WHAT THE EXERCISE ASKS »
Each entry is to be retyped exactly as it stands.

====== SUPPLIED RECORDS ======

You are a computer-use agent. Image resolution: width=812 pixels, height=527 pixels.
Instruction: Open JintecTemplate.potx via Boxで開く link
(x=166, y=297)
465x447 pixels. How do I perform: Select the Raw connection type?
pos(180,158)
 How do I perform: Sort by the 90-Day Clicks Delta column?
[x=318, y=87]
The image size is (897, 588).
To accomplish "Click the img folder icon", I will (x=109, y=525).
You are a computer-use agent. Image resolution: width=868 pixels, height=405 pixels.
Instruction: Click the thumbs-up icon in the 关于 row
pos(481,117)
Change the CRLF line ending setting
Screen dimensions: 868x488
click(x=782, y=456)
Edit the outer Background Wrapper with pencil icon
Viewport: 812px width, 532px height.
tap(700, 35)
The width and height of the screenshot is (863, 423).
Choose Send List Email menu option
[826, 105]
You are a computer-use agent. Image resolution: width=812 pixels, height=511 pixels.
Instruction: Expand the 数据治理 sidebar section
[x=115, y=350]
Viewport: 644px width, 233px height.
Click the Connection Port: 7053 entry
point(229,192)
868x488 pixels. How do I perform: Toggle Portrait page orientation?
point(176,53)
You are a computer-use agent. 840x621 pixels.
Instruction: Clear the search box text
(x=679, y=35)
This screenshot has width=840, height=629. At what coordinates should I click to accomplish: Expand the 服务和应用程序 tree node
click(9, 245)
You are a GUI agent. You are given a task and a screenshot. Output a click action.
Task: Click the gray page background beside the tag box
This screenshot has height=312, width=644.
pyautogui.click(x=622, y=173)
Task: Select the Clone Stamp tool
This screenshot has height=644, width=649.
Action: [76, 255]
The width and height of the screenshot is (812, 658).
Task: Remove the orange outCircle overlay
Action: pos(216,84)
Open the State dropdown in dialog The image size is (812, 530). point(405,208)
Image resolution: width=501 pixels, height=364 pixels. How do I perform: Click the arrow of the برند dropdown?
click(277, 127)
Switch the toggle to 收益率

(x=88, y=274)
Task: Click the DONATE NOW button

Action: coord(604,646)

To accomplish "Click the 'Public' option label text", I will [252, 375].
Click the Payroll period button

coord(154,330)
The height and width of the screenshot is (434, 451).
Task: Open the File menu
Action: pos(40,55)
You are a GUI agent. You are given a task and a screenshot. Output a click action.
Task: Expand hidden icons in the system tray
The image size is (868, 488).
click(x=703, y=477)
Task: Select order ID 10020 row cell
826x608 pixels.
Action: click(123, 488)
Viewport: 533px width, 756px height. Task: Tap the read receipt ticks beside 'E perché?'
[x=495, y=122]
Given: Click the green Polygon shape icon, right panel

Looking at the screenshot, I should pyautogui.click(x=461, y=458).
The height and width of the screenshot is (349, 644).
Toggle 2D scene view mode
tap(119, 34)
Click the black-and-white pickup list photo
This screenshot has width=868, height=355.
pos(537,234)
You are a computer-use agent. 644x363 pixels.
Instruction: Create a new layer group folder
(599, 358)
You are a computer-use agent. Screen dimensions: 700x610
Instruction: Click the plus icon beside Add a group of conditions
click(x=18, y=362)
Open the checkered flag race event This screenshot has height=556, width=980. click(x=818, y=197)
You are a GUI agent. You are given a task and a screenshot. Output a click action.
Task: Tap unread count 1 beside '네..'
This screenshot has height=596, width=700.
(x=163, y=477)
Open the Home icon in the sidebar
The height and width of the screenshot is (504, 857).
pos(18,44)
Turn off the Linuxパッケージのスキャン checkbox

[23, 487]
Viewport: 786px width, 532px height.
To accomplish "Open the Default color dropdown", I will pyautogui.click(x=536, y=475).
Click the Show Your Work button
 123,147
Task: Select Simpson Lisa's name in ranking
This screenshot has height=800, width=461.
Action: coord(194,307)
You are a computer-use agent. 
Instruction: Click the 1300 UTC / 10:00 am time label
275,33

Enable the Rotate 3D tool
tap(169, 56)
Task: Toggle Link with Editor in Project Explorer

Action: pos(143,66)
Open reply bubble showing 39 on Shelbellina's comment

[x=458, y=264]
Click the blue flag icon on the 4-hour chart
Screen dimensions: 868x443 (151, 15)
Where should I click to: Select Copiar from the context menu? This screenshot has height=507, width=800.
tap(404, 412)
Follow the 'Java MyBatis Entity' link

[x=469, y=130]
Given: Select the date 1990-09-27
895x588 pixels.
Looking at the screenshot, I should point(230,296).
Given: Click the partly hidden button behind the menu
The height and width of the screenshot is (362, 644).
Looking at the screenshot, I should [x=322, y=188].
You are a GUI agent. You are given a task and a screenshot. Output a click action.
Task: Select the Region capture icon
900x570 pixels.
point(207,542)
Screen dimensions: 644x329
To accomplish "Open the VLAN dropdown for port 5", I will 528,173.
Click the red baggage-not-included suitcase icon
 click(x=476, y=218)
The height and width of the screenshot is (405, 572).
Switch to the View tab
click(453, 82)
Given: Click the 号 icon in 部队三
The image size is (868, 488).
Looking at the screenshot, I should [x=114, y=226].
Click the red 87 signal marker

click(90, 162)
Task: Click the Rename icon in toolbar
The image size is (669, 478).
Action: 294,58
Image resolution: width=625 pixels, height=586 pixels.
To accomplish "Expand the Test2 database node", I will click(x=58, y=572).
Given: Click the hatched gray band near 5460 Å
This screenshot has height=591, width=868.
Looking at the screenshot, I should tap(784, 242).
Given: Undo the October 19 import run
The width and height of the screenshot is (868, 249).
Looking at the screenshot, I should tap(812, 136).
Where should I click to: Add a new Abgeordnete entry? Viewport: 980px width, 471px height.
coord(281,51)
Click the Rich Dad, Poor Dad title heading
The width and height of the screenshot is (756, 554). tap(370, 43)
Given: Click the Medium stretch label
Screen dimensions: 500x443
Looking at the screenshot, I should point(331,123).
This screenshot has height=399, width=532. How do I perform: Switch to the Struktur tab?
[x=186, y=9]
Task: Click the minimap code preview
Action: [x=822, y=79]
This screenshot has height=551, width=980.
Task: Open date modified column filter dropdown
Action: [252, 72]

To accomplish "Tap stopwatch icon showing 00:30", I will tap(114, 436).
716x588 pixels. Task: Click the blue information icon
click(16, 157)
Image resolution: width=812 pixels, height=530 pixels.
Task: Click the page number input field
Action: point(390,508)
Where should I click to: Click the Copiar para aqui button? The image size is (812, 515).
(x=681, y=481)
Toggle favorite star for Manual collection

======

RESPONSE TO THE EXERCISE »
You are a computer-use agent. Image resolution: width=812 pixels, height=527 pixels.
Instruction: Open JintecTemplate.potx via Boxで開く link
(x=166, y=297)
465x447 pixels. How do I perform: Select the Raw connection type?
pos(180,158)
 How do I perform: Sort by the 90-Day Clicks Delta column?
[x=318, y=87]
The image size is (897, 588).
To accomplish "Click the img folder icon", I will (x=109, y=525).
You are a computer-use agent. Image resolution: width=868 pixels, height=405 pixels.
Instruction: Click the thumbs-up icon in the 关于 row
pos(481,117)
Change the CRLF line ending setting
Screen dimensions: 868x488
click(x=782, y=456)
Edit the outer Background Wrapper with pencil icon
Viewport: 812px width, 532px height.
tap(700, 35)
The width and height of the screenshot is (863, 423).
Choose Send List Email menu option
[826, 105]
You are a computer-use agent. Image resolution: width=812 pixels, height=511 pixels.
Instruction: Expand the 数据治理 sidebar section
[x=115, y=350]
Viewport: 644px width, 233px height.
Click the Connection Port: 7053 entry
point(229,192)
868x488 pixels. How do I perform: Toggle Portrait page orientation?
point(176,53)
You are a computer-use agent. 840x621 pixels.
Instruction: Clear the search box text
(x=679, y=35)
This screenshot has width=840, height=629. At what coordinates should I click to accomplish: Expand the 服务和应用程序 tree node
click(9, 245)
You are a GUI agent. You are given a task and a screenshot. Output a click action.
Task: Click the gray page background beside the tag box
This screenshot has height=312, width=644.
pyautogui.click(x=622, y=173)
Task: Select the Clone Stamp tool
This screenshot has height=644, width=649.
Action: [76, 255]
The width and height of the screenshot is (812, 658).
Task: Remove the orange outCircle overlay
Action: pos(216,84)
Open the State dropdown in dialog The image size is (812, 530). point(405,208)
Image resolution: width=501 pixels, height=364 pixels. How do I perform: Click the arrow of the برند dropdown?
click(277, 127)
Switch the toggle to 收益率

(x=88, y=274)
Task: Click the DONATE NOW button

Action: coord(604,646)

To accomplish "Click the 'Public' option label text", I will [252, 375].
Click the Payroll period button

coord(154,330)
The height and width of the screenshot is (434, 451).
Task: Open the File menu
Action: pos(40,55)
You are a GUI agent. You are given a task and a screenshot. Output a click action.
Task: Expand hidden icons in the system tray
The image size is (868, 488).
click(x=703, y=477)
Task: Select order ID 10020 row cell
826x608 pixels.
Action: click(123, 488)
Viewport: 533px width, 756px height. Task: Tap the read receipt ticks beside 'E perché?'
[x=495, y=122]
Given: Click the green Polygon shape icon, right panel

Looking at the screenshot, I should pyautogui.click(x=461, y=458).
The height and width of the screenshot is (349, 644).
Toggle 2D scene view mode
tap(119, 34)
Click the black-and-white pickup list photo
This screenshot has width=868, height=355.
pos(537,234)
You are a computer-use agent. 644x363 pixels.
Instruction: Create a new layer group folder
(599, 358)
You are a computer-use agent. Screen dimensions: 700x610
Instruction: Click the plus icon beside Add a group of conditions
click(x=18, y=362)
Open the checkered flag race event This screenshot has height=556, width=980. click(x=818, y=197)
You are a GUI agent. You are given a task and a screenshot. Output a click action.
Task: Tap unread count 1 beside '네..'
This screenshot has height=596, width=700.
(x=163, y=477)
Open the Home icon in the sidebar
The height and width of the screenshot is (504, 857).
pos(18,44)
Turn off the Linuxパッケージのスキャン checkbox

[23, 487]
Viewport: 786px width, 532px height.
To accomplish "Open the Default color dropdown", I will pyautogui.click(x=536, y=475).
Click the Show Your Work button
 123,147
Task: Select Simpson Lisa's name in ranking
This screenshot has height=800, width=461.
Action: coord(194,307)
You are a computer-use agent. 
Instruction: Click the 1300 UTC / 10:00 am time label
275,33

Enable the Rotate 3D tool
tap(169, 56)
Task: Toggle Link with Editor in Project Explorer

Action: pos(143,66)
Open reply bubble showing 39 on Shelbellina's comment

[x=458, y=264]
Click the blue flag icon on the 4-hour chart
Screen dimensions: 868x443 (151, 15)
Where should I click to: Select Copiar from the context menu? This screenshot has height=507, width=800.
tap(404, 412)
Follow the 'Java MyBatis Entity' link

[x=469, y=130]
Given: Select the date 1990-09-27
895x588 pixels.
Looking at the screenshot, I should point(230,296).
Given: Click the partly hidden button behind the menu
The height and width of the screenshot is (362, 644).
Looking at the screenshot, I should [x=322, y=188].
You are a GUI agent. You are given a task and a screenshot. Output a click action.
Task: Select the Region capture icon
900x570 pixels.
point(207,542)
Screen dimensions: 644x329
To accomplish "Open the VLAN dropdown for port 5", I will 528,173.
Click the red baggage-not-included suitcase icon
 click(x=476, y=218)
The height and width of the screenshot is (405, 572).
Switch to the View tab
click(453, 82)
Given: Click the 号 icon in 部队三
The image size is (868, 488).
Looking at the screenshot, I should [x=114, y=226].
Click the red 87 signal marker

click(90, 162)
Task: Click the Rename icon in toolbar
The image size is (669, 478).
Action: 294,58
Image resolution: width=625 pixels, height=586 pixels.
To accomplish "Expand the Test2 database node", I will click(x=58, y=572).
Given: Click the hatched gray band near 5460 Å
This screenshot has height=591, width=868.
Looking at the screenshot, I should tap(784, 242).
Given: Undo the October 19 import run
The width and height of the screenshot is (868, 249).
Looking at the screenshot, I should tap(812, 136).
Where should I click to: Add a new Abgeordnete entry? Viewport: 980px width, 471px height.
coord(281,51)
Click the Rich Dad, Poor Dad title heading
The width and height of the screenshot is (756, 554). tap(370, 43)
Given: Click the Medium stretch label
Screen dimensions: 500x443
Looking at the screenshot, I should point(331,123).
This screenshot has height=399, width=532. How do I perform: Switch to the Struktur tab?
[x=186, y=9]
Task: Click the minimap code preview
Action: [x=822, y=79]
This screenshot has height=551, width=980.
Task: Open date modified column filter dropdown
Action: [252, 72]

To accomplish "Tap stopwatch icon showing 00:30", I will tap(114, 436).
716x588 pixels. Task: Click the blue information icon
click(16, 157)
Image resolution: width=812 pixels, height=530 pixels.
Task: Click the page number input field
Action: point(390,508)
Where should I click to: Click the Copiar para aqui button? The image size is (812, 515).
(x=681, y=481)
Toggle favorite star for Manual collection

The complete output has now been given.